How Much Do Mayor Candidates' Interests 'Conflict'?
Potential conflicts of interest a topic on the campaign trail.
Do the three candidates' seats on other boards in the community conflict with the office of mayor?
The question first came up almost as soon as School Board member Mark Verhalen made clear his intent to run for mayor. But as the campaign has continued, it's also been asked of Tom Michalski, who sits on the Milwaukee Area Technical College Board of Directors, and Steve Scaffidi, a member of the Oak Creek Community Center Board.
The three had different things to say on the topic in interviews with Oak Creek Patch.
Verhalen said he does not plan to give up his school board seat if elected because the two governments are completely separate.
"The school system's a totally different entity than city government," he said. "What we do over there has nothing to do with the city. We dictate our own policy in dealing with the schools, teachers, curriculum, students. The city has nothing to do with things."
But Verhalen also said that serving in both capacities could improve the communication between the two entities on issues they work together on. Most notably, the recent discussions between the city and school district on a possible land swap next to Oak Creek High School has shown that a better relationship is needed, he said.
He could recuse himself in the event an issue presented itself, he said.
"I think it's a moot point. It's not a question," he said. "The question is well noted, but I don't think it's an issue. Just because I'm on the school board, does that negate me from trying to work anyplace else? Does that mean I can't serve on a committee for the sewage district or the Salvation Army?"
Verhalen also said his situation is no different than Scaffidi's and Michalski's.
Scaffidi, however, said he will resign from the community center board if elected, and remove himself from any other similar situations.

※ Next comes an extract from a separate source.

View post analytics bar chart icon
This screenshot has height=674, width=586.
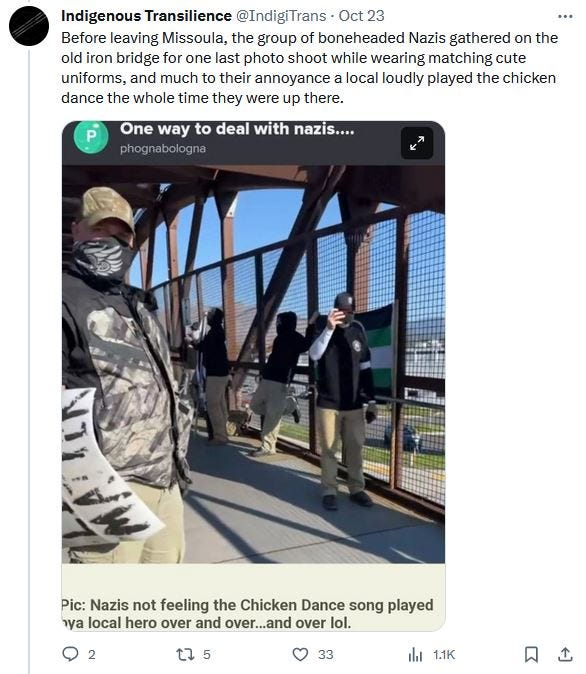coord(415,654)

He said it's not enough to just recuse himself from specific votes or discussions.
"Mayor needs to participate. I'm all in," he said. "You're going to start excluding yourself from debates and voting because you have a conflict of interest? Immediately that throws up red flags for me. You've got some other allegiance that you have to weigh. I don't have that."
Michalski said he would consider giving up his seat on the MATC Board if it became too time-consuming to do both. But he rejected the notion of a conflict of interest, saying that state statute dictates that at least one elected official has to sit on the board.
"Any talk of a conflict of interest with me being up there, well you have to take that up to the state Legislature," he said. "And I can tell you that the state Legislature is not happy with the makeup of MATC Board of Directors. But when it's all said and done, they still want elected officials on the board.
"I think it works to the city of Oak Creek's benefit. Most of the students that attend MATC come from Milwaukee. The No. 2 city is Oak Creek. MATC has a campus right on Howell Avenue. We interact with MATC. It's another taxing agent - why wouldn't you want a representative from Oak Creek making sure that MATC is taxing the way you want them to tax and not going hog-wild?"